I am also experiencing more dislocations. My shoulders have always been a problem, dislocating several times a day. When I last saw my doctor, he said I'd developed arthritis in both shoulders. Osteoarthritis is very common in EDS. I know that's what's causing the increase in my shoulder pain. My knees and ankles are partially dislocating nearly several times a week now. I'm just a mess. A worn out mess. Much like this little guy.
I have a few theories as to why I'm progressing. One reason is aging. EDS causes wear and tear on your joints that, over time, will naturally progress. I'm 53, nearly 54, and there's no doubt in my mind, that changing hormones can cause an increase in symptoms. Weather changes could also be a factor. Our March weather was very changeable. We had temperatures right at freezing and as high as the lower 70's. We had rain and snow. It really was a mixed bag. I recently read, humidity levels, regardless if they are in the winter or summer can cause an increase in pain. That makes sense to me. Something else, I had a virus in late February, early March, that could also cause an increase in symptoms.
Since I became ill, I've gone through several spells like this; each time I wonder if the changes will be permanent. Many times, they aren't. Deep down, I know that one of these times, they will be. Realistically, that's what I'm facing. Because I'm dealing with more than one chronic illness, the assault on my body is that much worse.
I'm trying not to let it get me down too much. I know there's only so much I can do to help myself. I've put off going to an orthopedist for far too long.
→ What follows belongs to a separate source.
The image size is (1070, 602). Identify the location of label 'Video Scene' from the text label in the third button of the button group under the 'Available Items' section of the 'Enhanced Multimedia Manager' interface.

I have to make it a priority. The problem is finding a doctor who understands EDS. Honestly, I'm not sure what they can really do. I'm not a candidate for surgery, and its doubtful injections would help. I'm hoping I can find a good brace that will keep things in place.
I try to be hopeful about the future, but it's hard. My husband and I, recently, found out we are going to be grandparents this fall. To say I'm happy is an understatement. I'm ecstatic! I'm also concerned about the kind of grandmother I can be. My daughter has already asked if I could maybe babysit should she decide to work part-time. I'd love to, but I don't know if I'll be able to. I know I can still be a good grandmother, regardless of my limitations, but it won't be the kind of grandma I want to be. Oh, here's their Facebook pregnancy announcement.
Have you ever faced something like this in your chronic illness journey? How have you handled your fears? I know I can't be the only one who is dealing with these kinds of life changes and a progression of symptoms at the same time. Thanks in advance for any and all input.